▶ **ACTIVITY**: Extract every line below that contains the word "info".

▶ **DATA EXTRACT**:
BEGIN
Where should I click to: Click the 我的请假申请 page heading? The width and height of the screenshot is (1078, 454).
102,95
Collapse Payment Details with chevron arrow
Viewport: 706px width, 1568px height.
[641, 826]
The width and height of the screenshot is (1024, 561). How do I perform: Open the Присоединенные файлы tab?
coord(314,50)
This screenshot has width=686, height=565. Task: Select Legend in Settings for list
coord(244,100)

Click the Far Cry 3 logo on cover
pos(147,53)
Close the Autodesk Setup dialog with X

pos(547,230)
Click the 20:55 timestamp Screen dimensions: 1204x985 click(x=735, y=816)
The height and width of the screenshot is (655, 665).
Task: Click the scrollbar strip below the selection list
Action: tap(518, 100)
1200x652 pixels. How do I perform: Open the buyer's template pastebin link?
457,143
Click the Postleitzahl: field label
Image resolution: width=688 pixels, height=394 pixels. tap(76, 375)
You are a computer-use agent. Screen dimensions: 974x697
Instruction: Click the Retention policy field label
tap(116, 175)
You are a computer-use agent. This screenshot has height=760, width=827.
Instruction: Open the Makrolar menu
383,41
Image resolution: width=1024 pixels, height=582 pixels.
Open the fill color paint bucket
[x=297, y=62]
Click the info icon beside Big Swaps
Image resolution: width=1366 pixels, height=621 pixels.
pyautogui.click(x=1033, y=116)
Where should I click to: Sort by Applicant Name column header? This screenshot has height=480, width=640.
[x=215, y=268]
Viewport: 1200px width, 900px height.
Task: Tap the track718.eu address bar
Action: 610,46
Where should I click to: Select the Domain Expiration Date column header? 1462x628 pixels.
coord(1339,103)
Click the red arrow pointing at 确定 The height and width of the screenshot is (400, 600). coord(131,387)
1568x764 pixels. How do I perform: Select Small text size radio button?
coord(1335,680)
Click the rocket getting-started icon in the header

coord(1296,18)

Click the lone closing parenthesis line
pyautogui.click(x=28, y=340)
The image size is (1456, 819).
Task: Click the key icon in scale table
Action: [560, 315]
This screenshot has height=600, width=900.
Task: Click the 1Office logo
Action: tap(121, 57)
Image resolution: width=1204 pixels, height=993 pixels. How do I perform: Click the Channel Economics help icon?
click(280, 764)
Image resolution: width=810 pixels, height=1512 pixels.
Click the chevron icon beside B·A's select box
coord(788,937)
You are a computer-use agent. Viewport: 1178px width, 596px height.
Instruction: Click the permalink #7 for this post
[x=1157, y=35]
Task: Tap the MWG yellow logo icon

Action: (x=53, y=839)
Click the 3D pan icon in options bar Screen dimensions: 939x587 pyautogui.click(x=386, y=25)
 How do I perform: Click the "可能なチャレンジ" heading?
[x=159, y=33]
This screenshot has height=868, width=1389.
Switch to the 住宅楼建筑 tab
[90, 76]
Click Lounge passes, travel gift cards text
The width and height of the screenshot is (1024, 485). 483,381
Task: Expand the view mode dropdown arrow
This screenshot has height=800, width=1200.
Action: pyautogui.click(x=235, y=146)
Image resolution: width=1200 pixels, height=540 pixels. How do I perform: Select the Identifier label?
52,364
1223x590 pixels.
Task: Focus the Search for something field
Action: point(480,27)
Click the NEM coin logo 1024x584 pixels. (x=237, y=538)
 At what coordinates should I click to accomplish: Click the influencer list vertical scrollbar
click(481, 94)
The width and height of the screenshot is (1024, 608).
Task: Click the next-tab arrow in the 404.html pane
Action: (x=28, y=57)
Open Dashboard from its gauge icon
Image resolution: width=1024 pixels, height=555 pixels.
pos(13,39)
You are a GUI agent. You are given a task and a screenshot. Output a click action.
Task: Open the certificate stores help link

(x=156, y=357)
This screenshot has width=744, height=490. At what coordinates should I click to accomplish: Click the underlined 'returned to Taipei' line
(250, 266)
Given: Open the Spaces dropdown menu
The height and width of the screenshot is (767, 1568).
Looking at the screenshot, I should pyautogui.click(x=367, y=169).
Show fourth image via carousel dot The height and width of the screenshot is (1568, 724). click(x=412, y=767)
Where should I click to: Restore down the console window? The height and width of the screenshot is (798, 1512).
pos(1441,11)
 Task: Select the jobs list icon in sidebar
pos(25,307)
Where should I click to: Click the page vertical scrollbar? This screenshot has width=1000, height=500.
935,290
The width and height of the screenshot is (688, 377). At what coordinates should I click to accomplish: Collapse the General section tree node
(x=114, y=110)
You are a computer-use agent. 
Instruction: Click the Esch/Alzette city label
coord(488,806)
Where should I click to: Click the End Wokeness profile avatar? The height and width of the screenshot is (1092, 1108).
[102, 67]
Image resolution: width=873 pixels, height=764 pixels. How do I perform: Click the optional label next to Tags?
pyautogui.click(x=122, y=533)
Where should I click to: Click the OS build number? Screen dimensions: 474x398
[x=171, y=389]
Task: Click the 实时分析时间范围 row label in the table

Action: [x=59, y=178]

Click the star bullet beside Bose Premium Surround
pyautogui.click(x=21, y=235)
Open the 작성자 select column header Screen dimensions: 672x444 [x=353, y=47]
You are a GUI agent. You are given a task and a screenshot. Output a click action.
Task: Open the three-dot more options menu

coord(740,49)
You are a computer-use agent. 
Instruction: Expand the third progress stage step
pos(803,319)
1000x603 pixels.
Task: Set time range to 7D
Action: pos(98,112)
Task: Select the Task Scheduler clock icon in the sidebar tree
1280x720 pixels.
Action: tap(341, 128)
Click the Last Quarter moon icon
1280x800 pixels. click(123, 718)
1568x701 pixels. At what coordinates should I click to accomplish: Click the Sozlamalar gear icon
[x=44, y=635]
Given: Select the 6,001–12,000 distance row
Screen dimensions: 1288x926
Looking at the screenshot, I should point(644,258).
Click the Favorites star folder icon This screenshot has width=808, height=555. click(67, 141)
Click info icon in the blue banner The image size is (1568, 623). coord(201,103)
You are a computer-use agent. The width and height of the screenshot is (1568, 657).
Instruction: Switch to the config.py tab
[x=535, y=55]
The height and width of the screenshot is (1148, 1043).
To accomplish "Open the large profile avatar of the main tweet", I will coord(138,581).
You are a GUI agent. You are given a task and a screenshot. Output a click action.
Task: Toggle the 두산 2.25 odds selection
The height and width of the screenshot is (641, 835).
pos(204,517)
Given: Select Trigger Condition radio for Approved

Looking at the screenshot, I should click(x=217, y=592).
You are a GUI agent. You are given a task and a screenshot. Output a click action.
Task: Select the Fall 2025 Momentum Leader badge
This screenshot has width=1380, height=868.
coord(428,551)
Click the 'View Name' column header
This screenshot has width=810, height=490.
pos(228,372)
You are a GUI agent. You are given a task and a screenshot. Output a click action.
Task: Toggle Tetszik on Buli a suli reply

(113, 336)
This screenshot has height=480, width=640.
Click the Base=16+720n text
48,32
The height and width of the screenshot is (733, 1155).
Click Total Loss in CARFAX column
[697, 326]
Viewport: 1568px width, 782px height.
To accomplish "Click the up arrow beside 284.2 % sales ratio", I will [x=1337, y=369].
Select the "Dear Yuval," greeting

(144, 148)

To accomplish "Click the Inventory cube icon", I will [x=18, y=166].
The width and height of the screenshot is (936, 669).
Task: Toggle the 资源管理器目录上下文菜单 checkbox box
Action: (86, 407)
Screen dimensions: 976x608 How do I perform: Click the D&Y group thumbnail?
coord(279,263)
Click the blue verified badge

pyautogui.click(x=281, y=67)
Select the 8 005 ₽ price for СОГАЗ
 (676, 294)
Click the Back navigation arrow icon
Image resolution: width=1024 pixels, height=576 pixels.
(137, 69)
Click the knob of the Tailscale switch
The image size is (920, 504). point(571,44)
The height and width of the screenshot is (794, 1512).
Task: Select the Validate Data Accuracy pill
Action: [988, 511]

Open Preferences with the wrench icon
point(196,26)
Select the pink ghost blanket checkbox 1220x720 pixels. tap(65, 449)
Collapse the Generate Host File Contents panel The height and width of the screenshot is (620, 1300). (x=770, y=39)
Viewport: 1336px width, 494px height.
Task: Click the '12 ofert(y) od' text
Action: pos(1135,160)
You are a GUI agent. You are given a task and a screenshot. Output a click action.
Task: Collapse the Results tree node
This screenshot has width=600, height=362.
END
▶ **SOLUTION FOR THIS EXERCISE**:
Click the info icon beside Big Swaps
Click info icon in the blue banner The image size is (1568, 623). coord(201,103)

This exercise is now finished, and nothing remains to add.